Exercise —
Below are some records; output all of them exactly as they read.

+===+

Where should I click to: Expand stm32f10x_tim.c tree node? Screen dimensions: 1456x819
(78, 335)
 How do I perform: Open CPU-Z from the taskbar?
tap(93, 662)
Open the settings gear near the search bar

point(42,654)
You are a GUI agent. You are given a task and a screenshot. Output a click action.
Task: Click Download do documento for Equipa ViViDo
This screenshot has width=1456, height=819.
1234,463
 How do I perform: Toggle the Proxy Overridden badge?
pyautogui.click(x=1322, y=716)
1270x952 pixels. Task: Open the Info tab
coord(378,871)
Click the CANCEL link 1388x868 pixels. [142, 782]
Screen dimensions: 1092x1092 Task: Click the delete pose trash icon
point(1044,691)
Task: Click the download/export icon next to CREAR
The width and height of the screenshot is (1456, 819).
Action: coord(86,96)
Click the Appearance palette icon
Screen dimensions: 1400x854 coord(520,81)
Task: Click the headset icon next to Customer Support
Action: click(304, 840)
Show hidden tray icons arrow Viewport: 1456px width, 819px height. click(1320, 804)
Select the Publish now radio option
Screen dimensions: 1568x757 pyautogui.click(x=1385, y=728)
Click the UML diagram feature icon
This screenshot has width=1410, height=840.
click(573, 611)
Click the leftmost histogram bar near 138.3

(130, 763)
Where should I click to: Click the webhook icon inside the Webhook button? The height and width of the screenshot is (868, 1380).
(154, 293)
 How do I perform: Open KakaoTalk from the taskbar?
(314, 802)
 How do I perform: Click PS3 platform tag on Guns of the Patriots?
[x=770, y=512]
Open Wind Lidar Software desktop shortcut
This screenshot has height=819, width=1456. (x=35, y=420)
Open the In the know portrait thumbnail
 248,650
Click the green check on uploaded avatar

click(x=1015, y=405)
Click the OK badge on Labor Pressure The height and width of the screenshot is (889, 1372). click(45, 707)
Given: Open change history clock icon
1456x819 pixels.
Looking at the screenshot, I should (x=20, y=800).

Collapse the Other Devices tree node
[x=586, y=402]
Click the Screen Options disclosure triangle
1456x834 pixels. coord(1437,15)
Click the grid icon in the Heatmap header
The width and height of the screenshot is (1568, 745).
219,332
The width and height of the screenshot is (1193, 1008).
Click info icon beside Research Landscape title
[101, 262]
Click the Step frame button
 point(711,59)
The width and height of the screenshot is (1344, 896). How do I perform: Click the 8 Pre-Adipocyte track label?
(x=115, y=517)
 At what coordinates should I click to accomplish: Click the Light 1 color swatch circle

+===+

Exercise response —
Where should I click to: Expand stm32f10x_tim.c tree node? Screen dimensions: 1456x819
(78, 335)
 How do I perform: Open CPU-Z from the taskbar?
tap(93, 662)
Open the settings gear near the search bar

point(42,654)
You are a GUI agent. You are given a task and a screenshot. Output a click action.
Task: Click Download do documento for Equipa ViViDo
This screenshot has width=1456, height=819.
1234,463
 How do I perform: Toggle the Proxy Overridden badge?
pyautogui.click(x=1322, y=716)
1270x952 pixels. Task: Open the Info tab
coord(378,871)
Click the CANCEL link 1388x868 pixels. [142, 782]
Screen dimensions: 1092x1092 Task: Click the delete pose trash icon
point(1044,691)
Task: Click the download/export icon next to CREAR
The width and height of the screenshot is (1456, 819).
Action: coord(86,96)
Click the Appearance palette icon
Screen dimensions: 1400x854 coord(520,81)
Task: Click the headset icon next to Customer Support
Action: click(304, 840)
Show hidden tray icons arrow Viewport: 1456px width, 819px height. click(1320, 804)
Select the Publish now radio option
Screen dimensions: 1568x757 pyautogui.click(x=1385, y=728)
Click the UML diagram feature icon
This screenshot has width=1410, height=840.
click(573, 611)
Click the leftmost histogram bar near 138.3

(130, 763)
Where should I click to: Click the webhook icon inside the Webhook button? The height and width of the screenshot is (868, 1380).
(154, 293)
 How do I perform: Open KakaoTalk from the taskbar?
(314, 802)
 How do I perform: Click PS3 platform tag on Guns of the Patriots?
[x=770, y=512]
Open Wind Lidar Software desktop shortcut
This screenshot has height=819, width=1456. (x=35, y=420)
Open the In the know portrait thumbnail
 248,650
Click the green check on uploaded avatar

click(x=1015, y=405)
Click the OK badge on Labor Pressure The height and width of the screenshot is (889, 1372). click(45, 707)
Given: Open change history clock icon
1456x819 pixels.
Looking at the screenshot, I should (x=20, y=800).

Collapse the Other Devices tree node
[x=586, y=402]
Click the Screen Options disclosure triangle
1456x834 pixels. coord(1437,15)
Click the grid icon in the Heatmap header
The width and height of the screenshot is (1568, 745).
219,332
The width and height of the screenshot is (1193, 1008).
Click info icon beside Research Landscape title
[101, 262]
Click the Step frame button
 point(711,59)
The width and height of the screenshot is (1344, 896). How do I perform: Click the 8 Pre-Adipocyte track label?
(x=115, y=517)
 At what coordinates should I click to accomplish: Click the Light 1 color swatch circle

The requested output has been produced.